■ **INFORMATION GIVEN**:
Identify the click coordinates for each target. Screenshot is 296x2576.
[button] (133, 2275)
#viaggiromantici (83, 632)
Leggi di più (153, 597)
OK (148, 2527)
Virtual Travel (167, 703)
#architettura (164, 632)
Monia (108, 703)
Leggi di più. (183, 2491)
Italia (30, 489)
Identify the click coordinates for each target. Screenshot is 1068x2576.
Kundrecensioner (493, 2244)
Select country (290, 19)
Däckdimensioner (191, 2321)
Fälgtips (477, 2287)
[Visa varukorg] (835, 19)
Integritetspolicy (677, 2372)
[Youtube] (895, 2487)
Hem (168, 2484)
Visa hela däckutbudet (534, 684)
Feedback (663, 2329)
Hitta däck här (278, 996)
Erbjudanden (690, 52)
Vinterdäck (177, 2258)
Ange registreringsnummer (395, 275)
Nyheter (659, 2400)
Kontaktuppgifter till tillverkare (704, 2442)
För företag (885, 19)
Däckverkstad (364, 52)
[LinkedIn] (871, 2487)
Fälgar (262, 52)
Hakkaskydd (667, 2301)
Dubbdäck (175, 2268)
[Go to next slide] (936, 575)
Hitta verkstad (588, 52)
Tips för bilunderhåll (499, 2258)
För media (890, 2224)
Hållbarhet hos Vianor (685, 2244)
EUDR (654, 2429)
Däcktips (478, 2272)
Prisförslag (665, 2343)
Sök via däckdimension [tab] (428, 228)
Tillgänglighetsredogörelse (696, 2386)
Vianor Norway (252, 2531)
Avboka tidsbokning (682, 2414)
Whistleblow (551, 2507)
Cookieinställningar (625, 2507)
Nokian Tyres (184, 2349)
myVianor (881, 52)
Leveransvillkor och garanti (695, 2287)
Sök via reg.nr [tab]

■ **PROBLEM REQUIREMENTS**: Every line in the records above that contains the word "Screenshot" is to be copied out.

■ **PROBLEM SOLUTION**:
Identify the click coordinates for each target. Screenshot is 296x2576.
Identify the click coordinates for each target. Screenshot is 1068x2576.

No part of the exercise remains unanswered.